Series authors have a problem.  Most novelists release books about a year apart, so how do you deal with aging your characters?  Many authors slow the clock, allowing their characters to age at half or less the normal speed and changing cultural touchstones as the series wears on.  Marcia Mueller did this with her Sharon McCone mysteries - the 60s radical who was 28 at her 1977 debut stopped talking about the 60s  as time wore on and eventually turned 40 in 1999.  Others, like Faye Kellerman, start with relatively young characters and stagger the spacing of their books so if there are only a few months between volumes, the next book will take place two or three years later.   Then there's Janet Evanovich, who has decided that Stephanie Plum will be 32 forever, and forever accompanied by her juvenile-delinquent grandmother, and the authors of historical mysteries who either by luck or design don't have to worry about how quickly their characters age.

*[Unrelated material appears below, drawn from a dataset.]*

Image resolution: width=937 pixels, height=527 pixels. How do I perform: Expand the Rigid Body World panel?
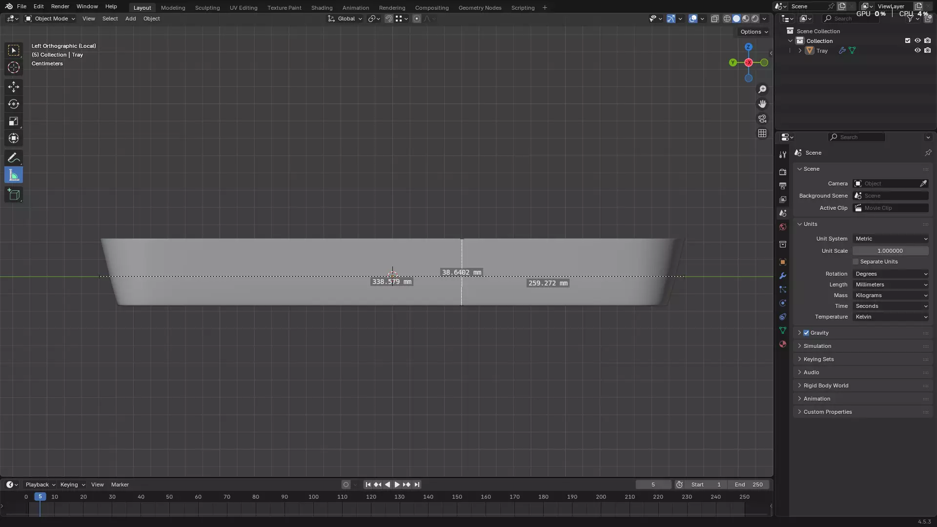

I don't know when or why Sue Grafton decided to deal with aging Kinsey Milhone by setting her novels further and further in the past, but it's an ingenious device.  Kinsey has only aged 5 1/2 years in the 25 she's been on the scene, but the world has slowed down with her.  Kinsey's new car is a 1970 Mustang which is merely used and not classic, she has no cell phone, no one suggests that Rosie's Bar hook up cable, and she actually has to get government documents in person instead of clicking on a link and printing it herself.  I've felt rather nostalgic while reading the last few Milhone novels.  So far, they've spanned my teens and carried me from 8th grade to sophomore year of college and I enjoy seeing how much of daily life which we take for granted barely existed just 20 years ago.

While I normally notice the historical aspect of Grafton's books, they stood out in T is for Tresspass, perhaps because the topics are so current, identity theft and the problem of caring for the elderly and alone.  Grafton shifts the narration between Kinsey and a woman who has stolen the identity of a nurse named Solana Rojas and has been hired as a home health aid for Kinsey's neighbor.  

Solana looks good on paper, because the real Solana (referred to as the Other) is highly qualified and because the criminal is highly skilled at ingratiating herself, and because in some ways she's picked the perfect victim.  Gus Vronsky is the local crank, an elderly man whose hobby is yelling at teenagers for practicing skateboard tricks.  Kinesy's landlord Henry Pitts maintains a casual friendship with Gus but few others in the neighborhood care to talk to him and his only relative is a great-grand niece who lives across the country in Manhattan.   No one seems to notice that Solana is gradually cutting Gus off from society, first cancelling the Meals on Wheels delivery, then telling his few visitors that Gus 'just isn't up to company' or 'just started a nap.'  Once she has control over Gus, she moves in with her disturbed and mentally disabled son and begins to steal Gus's property while physically mistreating him and frightening him into believing that she is protecting him from being locked in a nursing home.  

Solana's plot fails through a series of coincidences - a chance encounter with the granddaughter of a woman she'd previously 'cared' for, seeing Kinsey's car where she doesn't expect it, and the actions of Henry's potential ladyfriend, a successful 70-something real estate agent.  It falls by coincidence, and yet it doesn't feel like Grafton cheated.  It may be a bit too coincidental that her prior charge's granddaughter sees her in a department store as she's planning her escape but not beyond belief, and Grafton plants the seeds of the other 'random' events while Kinsey goes about her professional life investigating insurance claims and acting as a process server. 

What doesn't quite work is the ending, or rather the last two of three endings.  Kinsey (with help) rescues Gus, but the fate of Solana and her son are a bit more gruesome than I expected and verge on cartoonish.  Still, it's one of the better entries in what has been an enjoyable series.  Grafton only has six letters left in the alphabet, so somewhere around 2015 we'll see the series end with Z as Kinsey faces the year - 1990 - in which I first met her.